Stored data =>
Segment Open

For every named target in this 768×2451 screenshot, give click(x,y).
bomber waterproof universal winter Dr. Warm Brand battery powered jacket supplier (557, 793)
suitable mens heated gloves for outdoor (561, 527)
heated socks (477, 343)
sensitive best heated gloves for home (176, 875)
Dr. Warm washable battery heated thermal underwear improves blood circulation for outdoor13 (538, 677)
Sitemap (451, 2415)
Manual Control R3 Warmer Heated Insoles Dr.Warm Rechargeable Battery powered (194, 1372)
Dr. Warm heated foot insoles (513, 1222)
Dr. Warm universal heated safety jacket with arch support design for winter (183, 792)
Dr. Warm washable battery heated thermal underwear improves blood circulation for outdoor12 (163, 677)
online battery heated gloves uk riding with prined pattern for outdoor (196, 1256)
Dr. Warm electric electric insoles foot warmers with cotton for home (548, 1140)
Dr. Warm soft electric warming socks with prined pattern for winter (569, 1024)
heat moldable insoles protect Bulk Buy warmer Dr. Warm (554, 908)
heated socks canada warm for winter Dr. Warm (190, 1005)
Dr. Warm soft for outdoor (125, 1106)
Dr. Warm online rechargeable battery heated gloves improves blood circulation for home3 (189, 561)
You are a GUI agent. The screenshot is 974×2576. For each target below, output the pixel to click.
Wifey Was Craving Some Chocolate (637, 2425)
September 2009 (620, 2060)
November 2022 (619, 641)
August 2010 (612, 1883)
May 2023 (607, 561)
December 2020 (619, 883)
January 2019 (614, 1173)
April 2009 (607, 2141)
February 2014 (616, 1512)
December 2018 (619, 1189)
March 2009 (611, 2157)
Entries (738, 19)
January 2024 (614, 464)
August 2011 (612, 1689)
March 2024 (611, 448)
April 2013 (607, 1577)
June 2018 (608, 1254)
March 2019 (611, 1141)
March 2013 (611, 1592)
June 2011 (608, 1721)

Segment Closed

Instructions for the task =>
What you return should be the lines from the beginning of the records through the one that contains "November 2022 (619, 641)", repeated exactly and with no additions.

Task solution =>
For every named target in this 768×2451 screenshot, give click(x,y).
bomber waterproof universal winter Dr. Warm Brand battery powered jacket supplier (557, 793)
suitable mens heated gloves for outdoor (561, 527)
heated socks (477, 343)
sensitive best heated gloves for home (176, 875)
Dr. Warm washable battery heated thermal underwear improves blood circulation for outdoor13 (538, 677)
Sitemap (451, 2415)
Manual Control R3 Warmer Heated Insoles Dr.Warm Rechargeable Battery powered (194, 1372)
Dr. Warm heated foot insoles (513, 1222)
Dr. Warm universal heated safety jacket with arch support design for winter (183, 792)
Dr. Warm washable battery heated thermal underwear improves blood circulation for outdoor12 (163, 677)
online battery heated gloves uk riding with prined pattern for outdoor (196, 1256)
Dr. Warm electric electric insoles foot warmers with cotton for home (548, 1140)
Dr. Warm soft electric warming socks with prined pattern for winter (569, 1024)
heat moldable insoles protect Bulk Buy warmer Dr. Warm (554, 908)
heated socks canada warm for winter Dr. Warm (190, 1005)
Dr. Warm soft for outdoor (125, 1106)
Dr. Warm online rechargeable battery heated gloves improves blood circulation for home3 (189, 561)
You are a GUI agent. The screenshot is 974×2576. For each target below, output the pixel to click.
Wifey Was Craving Some Chocolate (637, 2425)
September 2009 (620, 2060)
November 2022 (619, 641)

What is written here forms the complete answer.